Photuris pensylvanica, known by the common names Pennsylvania firefly, lightning bug, dot-dash firefly and (in its larval state) glowworm, is a species of firefly from the United States. It is also widely known under the Latin name Photuris pennsylvanica, although the original spelling, with one "n", was common in Latinized names of the time and remains the valid name.

==Description==
P. pensylvanica is a somewhat flattened beetle 8 millimeters to 11 millimeters in length. Its primary color is black, but it has two bright red eyespots on its thorax, as well as yellow edging on its thorax and wing cases and usually a lengthwise yellow stripe partway down the center of each of the latter. The species is carnivorous, feeding mostly on insects but also on other invertebrates, such as land snails and earthworms. The terminal segments of its abdomen are white-yellow and glow greenish-yellow when the insect manifests its bioluminescence. The females of this species, like those of other members of the genus, lure males of other species by imitating their flash patterns in order to prey on them.

This species is often confused with others of the Photuris versicolor complex, and can be distinguished by the dot-dash flash pattern, shorter-than average antennae, and smaller stature.

==Geographic range==
P. pensylvanica resides in tidal wetlands in Delaware and Maryland.
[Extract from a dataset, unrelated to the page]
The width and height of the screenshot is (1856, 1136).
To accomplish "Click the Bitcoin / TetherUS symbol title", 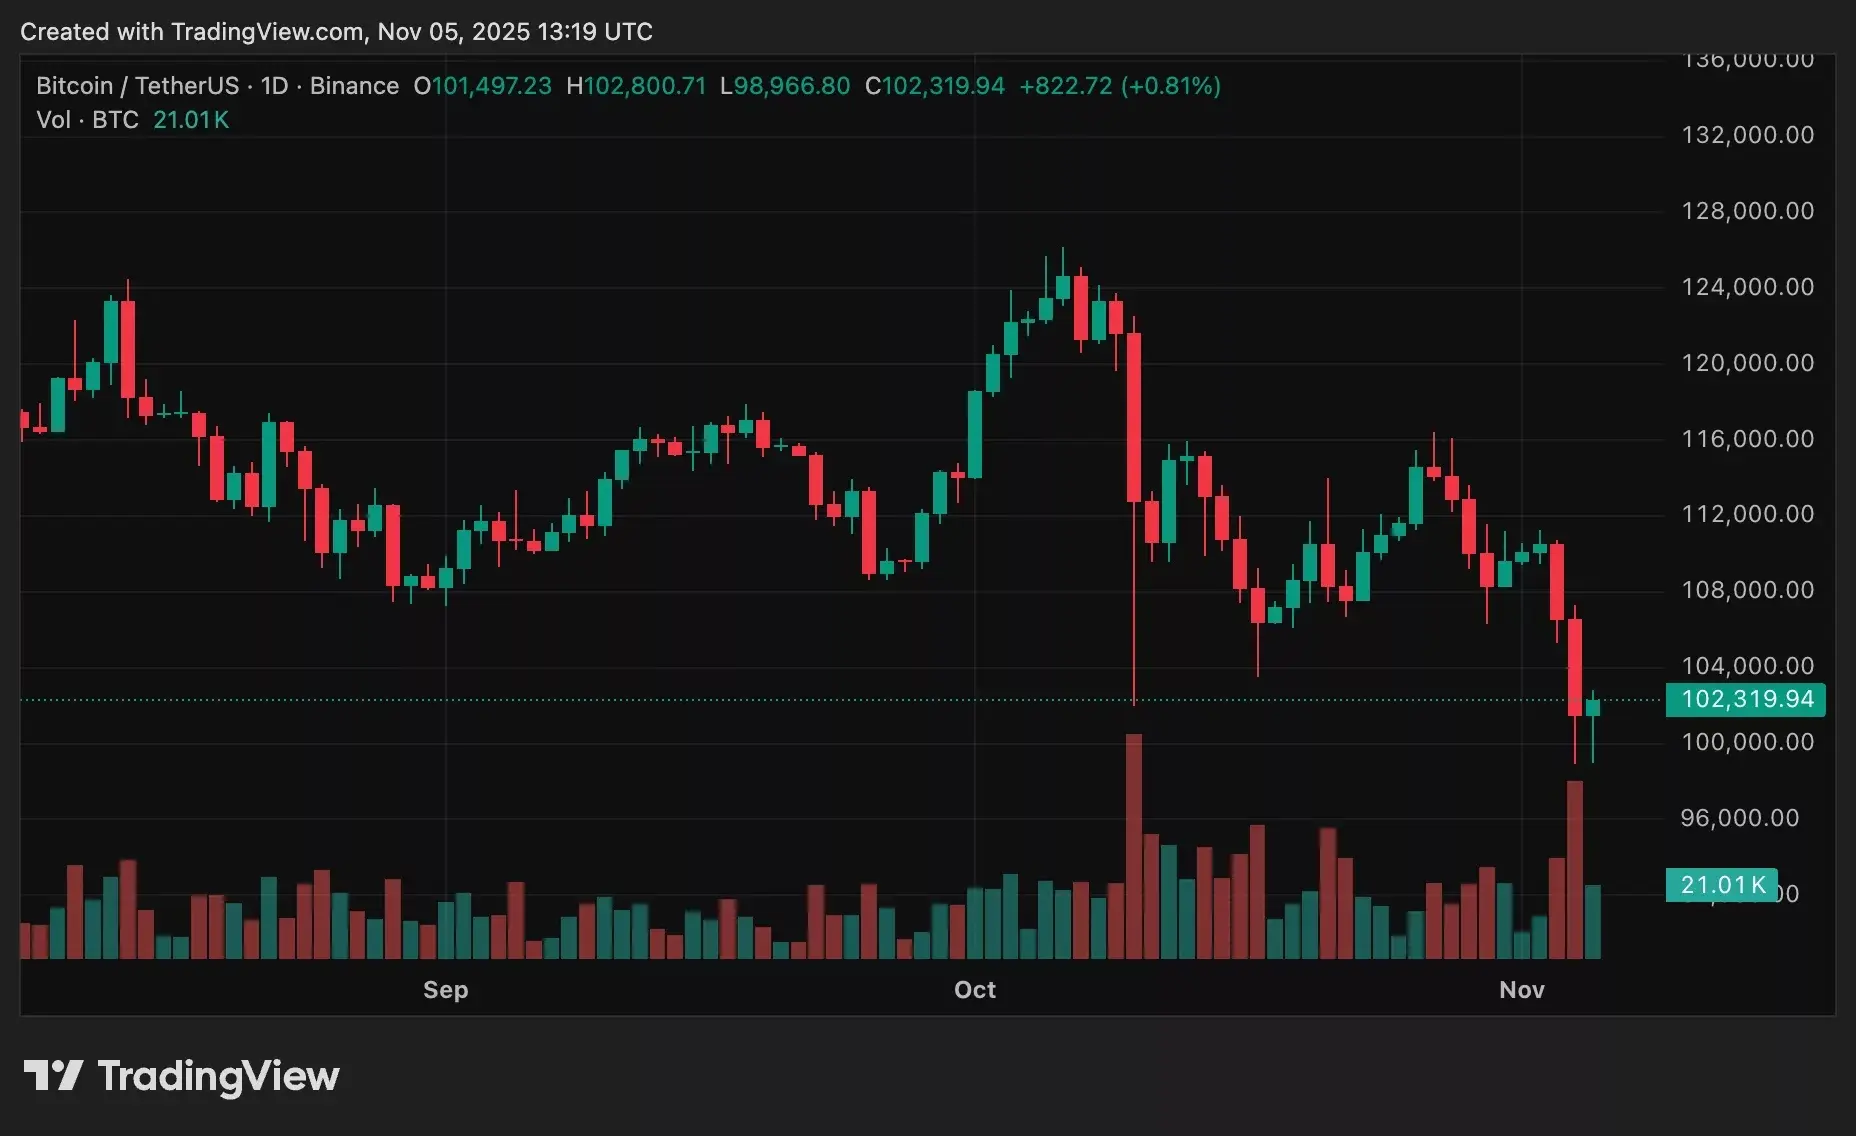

It has been previously reported in Pennsylvania, New York, New Jersey, and the District of Columbia: as far south as North Carolina and as far west as Tennessee. Reports of the species from Canada are likely erroneous.

==State insect==
In 1974, P. pensylvanica was designated the state insect of Pennsylvania. Its designation as such started with a group of Highland Park Elementary School students in Upper Darby Township, Pennsylvania. Fireflies are abundant in Pennsylvania and are enjoyed for their ability to "transform a midsummer night into a fairyland of tiny, brilliant twinkling lights" Discovering that there was a species of firefly named after their state and that no other U.S. state had adopted a firefly as its state insect, the students began their campaign to have P. pensylvanica made Pennsylvania's state insect.

With advice and support from state legislators, the students began a campaign that included letter writing, the circulation of petitions, and the distribution of bumper stickers. On April 10, 1974, Governor Milton J. Shapp signed Act 59 into law, making the Pennsylvania firefly their state's official insect. A few years later, Highland Park Elementary School was presented with a bronze plaque in honor of the students' achievement.

In 1988, the legislature again confirmed the Pennsylvania firefly's official status and specified it by scientific name. The amended act reads:

Section 1. The firefly (Lampyridae Coleoptera) of the species Photuris pensylvanica De Geer is hereby selected, designated and adopted as the official insect of the Commonwealth of Pennsylvania.
(1 amended Dec. 5, 1988, P.L.1101, No.130)

The firefly is also the state insect of Tennessee, but in this case the specific species referred to (if any) may be Photinus pyralis, the most common species of firefly in North America.